Altojardín parecía ser el lugar con el que ella siempre había soñado, como la preciosa corte mágica que había esperado encontrar en Desembarco del Rey.
—«Olía el aroma en el aire del verano. ¡El oso! ¡El oso! Negro y cubierto de pelo horroroso.»
—Pero la reina... —prosiguió Sansa—. No me dejará partir...
—Lo hará. Sin Altojardín, los Lannister no tienen la menor esperanza de mantener a Joffrey en el trono. Si se lo pide mi hijo, el señor cretino, no tendrá otra opción que complacerlo.
—¿Lo hará? —preguntó Sansa—. ¿Se lo pedirá?
—No veo la necesidad de dejarle otra elección. —Lady Olenna frunció el ceño—. Por supuesto, no tiene la menor idea de nuestros verdaderos propósitos.
—«Olía el aroma en el aire del verano.»
—¿Nuestros verdaderos propósitos, mi señora? —preguntó Sansa levantando una ceja.
—«Olfateó y rugió y allí mismo lo olió. ¡Miel en el aire del verano!»
—Verte a salvo y casada, niña —dijo la anciana, mientras Mantecas continuaba bramando la antigua, antiquísima canción—, con mi nieto.
«Casada con Ser Loras, oh...» Sansa se quedó sin respiración. Se imaginó a Ser Loras con su rutilante armadura de zafiro, lanzándole una rosa. Ser Loras vestido de seda blanca, tan puro, tan inocente, tan bello... Los hoyuelos en la comisura de la boca cuando sonreía. La dulzura de su risa, el calor de su mano. Apenas si podía imaginar cómo sería levantarle el jubón y acariciarle la suave piel del cuerpo, ponerse de puntillas para besarlo, meter los dedos entre aquellos mechones color caoba y hundirse en sus profundos ojos pardos. El rubor le subió desde el cuello.
—«¡Oh, soy una doncella! Soy pura y bella. No bailaría nunca con un oso peludo. ¡Un oso! ¡Un oso! No bailaría nunca con un oso peludo.»
—¿Os gustaría, Sansa? —preguntó Margaery—. No he tenido nunca una hermana, sólo hermanos. Oh, por favor, decid que sí, decid que consentiríais en casaros con mi hermano.
—Sí, me gustaría. —Las palabras le salían de la boca atropellándose—. Me gustaría más que nada en el mundo. Casarme con Ser Loras, amarlo...

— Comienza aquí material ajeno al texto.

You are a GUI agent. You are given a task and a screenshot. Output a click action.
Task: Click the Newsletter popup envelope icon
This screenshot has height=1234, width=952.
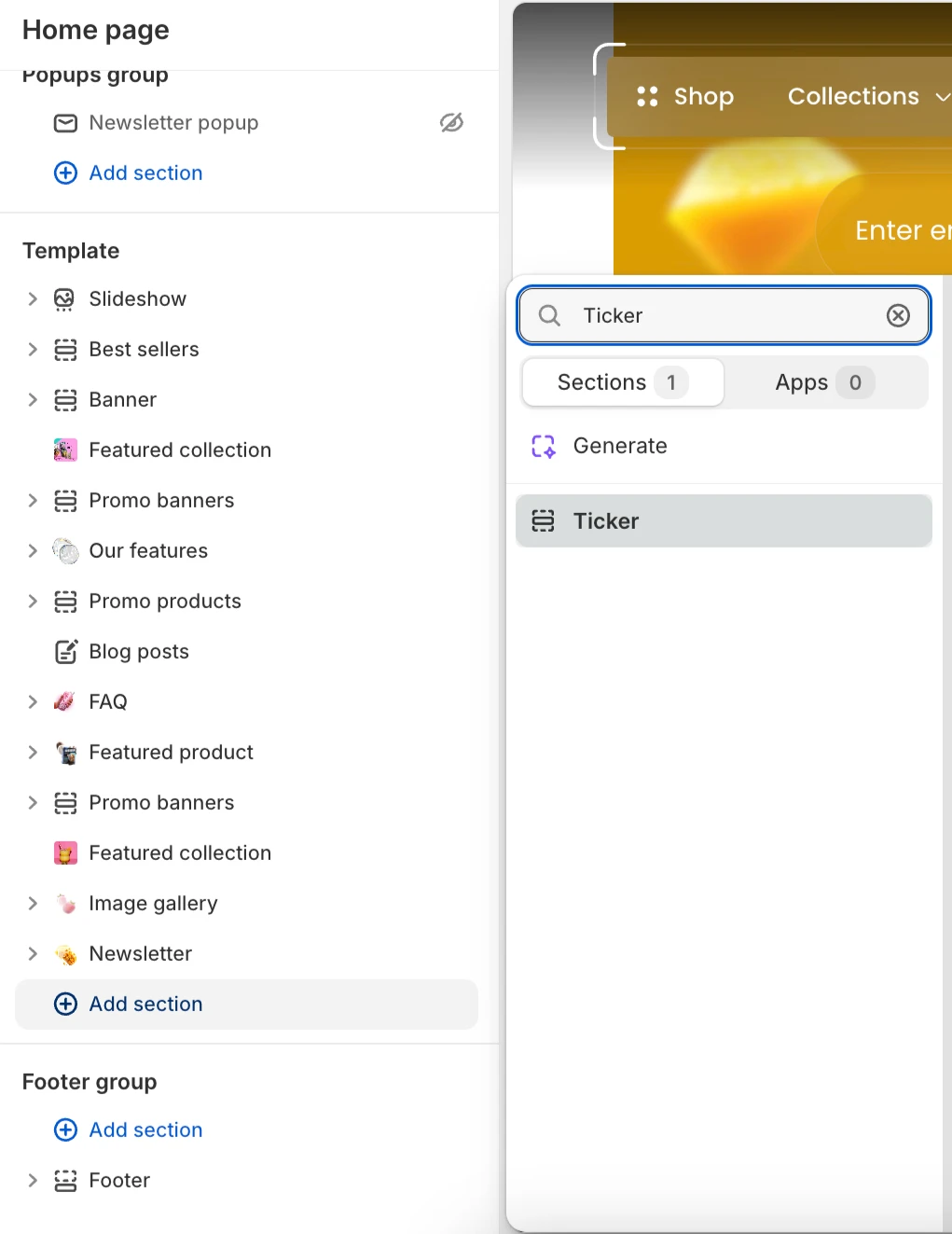click(x=65, y=123)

—¿Loras? —Lady Olenna parecía molesta—. No seas tonta, niña. Los miembros de la Guardia Real no se casan. ¿No te enseñaron eso en Invernalia? Estábamos hablando de mi nieto Willas. Es algo viejo para ti, sin duda, pero de todos modos es un chico encantador. No es nada tonto; además, es el heredero de Altojardín.
Sansa se sintió mareada; un instante antes, tenía la cabeza llena de sueños sobre Loras y se los habían arrancado de golpe.
«¿Willas? ¿Willas?»
—No... —dijo, con expresión estúpida. «La cortesía es la armadura de una dama; no debes ofenderlas, ten cuidado con lo que dices»—. No conozco a Ser Willas. No he tenido ese placer, mi señora. ¿Es... es tan buen caballero como sus hermanos?
—«La levantó por el aire, alto, alto. ¡El oso! ¡El oso!»
—No —respondió Margaery—. No ha hecho el juramento.
—Dile la verdad a la niña. —La anciana frunció el ceño—. El pobrecillo es tullido; ésa es la verdad.
—En su primer torneo como caballero resultó herido —le confió Margaery—. Su caballo cayó a tierra y le aplastó una pierna.
—La culpa la tuvo aquella serpiente dorniense, el maldito Oberyn Martell. Y también su maestre.
—«Yo quería un caballero, pero tú eres un oso. ¡Un oso! ¡Un oso! ¡Cubierto de pelo horroroso!»
—Willas tiene una pierna mala, pero buen corazón —dijo Margaery—. Solía leerme cuentos cuando era pequeña y me dibujaba las estrellas. Lo amaréis tanto como nosotras, Sansa.